So nothing much done today.... It's Halloween night and everyone is out doing something or the other. I'm stuck trying to work on my Java assignment. Is it just me or is everyone cribbing about how stupidly insane the workload is? Why doesn't anyone speak up? Since when was having just a little fun in life prohibited? At what point in my life will it be okay to kick back, relax, and take it easy for a bit? Or will I be working hard forever, trying to aim for that dream of a good life which will never come?
What's more annoying is the fact that I'm probably the only one complaining. So many of my fellow students simply shrug and do the work as if it's nothing. But I don't know why I just can't take it. I want to have some fun. I know I'm here to study but since when did studies mean giving up on EVERYTHING in life? I thought studying was meant as a way of achieving learning to make life better by getting a good job and all that.
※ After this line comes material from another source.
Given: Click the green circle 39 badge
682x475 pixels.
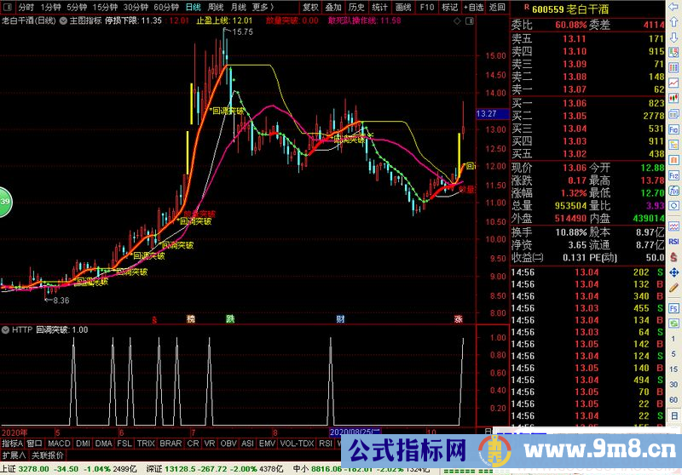Looking at the screenshot, I should point(4,202).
Why do I have to wake up every morning and dread the day that's going to follow? Why do I constantly have to worry about assignments and exams and tests and lectures? Why is there not a single day when I actually realize that there's nothing much to do and I can take it easy....?
If I am the only one complaining about this, does that make me insincere? Or does it make me the only person to recognize the needs that a human has? What the hell is going on? Am I alone? Or does someone else feel the same way I do?
Are all of us feeling the same way and are just afraid to take action because we think we're alone?